As Trent and his family waited for more news about “Billy Elliot,” they had a dilemma. Trent was offered a part in the revival of “Gypsy” that was coming to City Center and later would storm Broadway. But that bird in the hand, if accepted, would conflict with the schedule of final auditions for “Billy Elliot” in June 2007 … auditions Trent had not yet been invited to attend.

This spring, when Trent was officially introduced as Billy at a New York launch event, Lauretta Kowalik recalled the conversation she had with her son that day. She told him, “You’re going to have a decision to make. I’m not Mama Rose. What do you want to do? “He said, ‘Mom, I think I’d make them a really good Billy Elliot.’ So I said, ‘Bye-bye, nine grand.’

Trent, of course, was invited to the third audition, an eight-day intensive for 12 prospective “Billys.” And a month later, he was offered the part. That itself wasn’t much of a surprise to the Kowaliks. What was stunning was that producers wanted Trent to first take the stage in London. The move meant leaving seventh-grade at Wantagh Middle School.

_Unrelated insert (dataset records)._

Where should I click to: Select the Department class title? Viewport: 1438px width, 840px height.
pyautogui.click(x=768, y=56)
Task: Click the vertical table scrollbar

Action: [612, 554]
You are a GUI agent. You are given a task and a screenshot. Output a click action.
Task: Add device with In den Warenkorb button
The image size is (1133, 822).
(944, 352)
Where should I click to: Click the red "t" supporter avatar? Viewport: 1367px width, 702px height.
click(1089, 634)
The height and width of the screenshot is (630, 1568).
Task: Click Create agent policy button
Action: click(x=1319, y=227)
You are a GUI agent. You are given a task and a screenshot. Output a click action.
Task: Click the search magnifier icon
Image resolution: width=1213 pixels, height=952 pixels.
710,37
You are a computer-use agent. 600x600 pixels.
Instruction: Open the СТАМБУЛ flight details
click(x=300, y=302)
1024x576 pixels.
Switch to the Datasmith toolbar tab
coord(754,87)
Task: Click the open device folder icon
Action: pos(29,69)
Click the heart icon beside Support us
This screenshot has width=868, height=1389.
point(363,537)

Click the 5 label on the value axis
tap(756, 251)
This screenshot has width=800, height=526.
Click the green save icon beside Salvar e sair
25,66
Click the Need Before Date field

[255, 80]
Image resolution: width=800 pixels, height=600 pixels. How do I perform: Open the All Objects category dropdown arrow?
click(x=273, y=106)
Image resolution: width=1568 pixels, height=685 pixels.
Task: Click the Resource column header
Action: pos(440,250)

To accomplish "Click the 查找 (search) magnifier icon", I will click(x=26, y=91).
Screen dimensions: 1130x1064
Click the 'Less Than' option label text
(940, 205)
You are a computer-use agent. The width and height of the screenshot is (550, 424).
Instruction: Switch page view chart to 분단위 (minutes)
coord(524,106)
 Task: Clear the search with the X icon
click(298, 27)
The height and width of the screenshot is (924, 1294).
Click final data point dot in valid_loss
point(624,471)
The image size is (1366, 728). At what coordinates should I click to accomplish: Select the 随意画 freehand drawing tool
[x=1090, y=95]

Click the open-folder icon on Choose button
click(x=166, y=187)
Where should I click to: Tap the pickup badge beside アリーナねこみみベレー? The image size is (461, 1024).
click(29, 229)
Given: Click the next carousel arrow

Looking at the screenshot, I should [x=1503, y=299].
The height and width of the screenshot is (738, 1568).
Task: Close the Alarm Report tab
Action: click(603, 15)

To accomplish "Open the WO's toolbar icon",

Trent was with the London cast from fall 2007 until this summer, when he moved into a midtown apartment to prepare for the Broadway opening; he’s watched over by a rotating member of the family. Sunday visits home, now, mean time with his sisters (Carine and Siobhan round out the trio) or a rousing game of “Super Smash Bros. Brawl” on that Wii.

Casual athletics, such as basketball, are looked upon dubiously because an injury could endanger his ability to appear onstage.

Agewise, Trent is a few months younger than his preternaturally poised counterparts, Kiril Kulish (from San Diego) and David Alvarez (New York City, by way of Montreal), both of whom are international ballet champions. The difference in their respective skills has been worked into the choreography, with one strength emphasized over another, depending on which teen is performing.

Sometimes, not even the boys know who will go on until a few hours before showtime, with matters of mere exhaustion factoring into play. Protocol requires that they do not watch each other’s performances, except to catch glimpses from a monitor in their dressing rooms.

 

Over-the-hill ‘Billy’

Billy Elliot has to battle mockery on his journey to the Royal School of Ballet, but for Trent and his co-stars, a different obstacle looms: puberty. Peter Pan had the luxury of not growing up, but these guys have a shelf-life. In London, some Billys have lasted six months; others have gone on for two years. It depends on how bodies and voices mature.

Different vocal arrangements are readied to accommodate the predictable need for a key change. Each Billy (globally, there have been nearly 30) is contracted for a half-year, and casting associates are staying in contact with dance schools around the country, hopeful they can keep candidates in the Broadway pipeline. Trent, who would like to continue acting post-“Billy,” says he tries not to think about it.

“I think I have more stamina now than when I was in London. I think my voice has stayed pretty much the same. I’m a bit taller,” he says.

He’s 4-foot-11.

“Growing up is going to happen,” he says.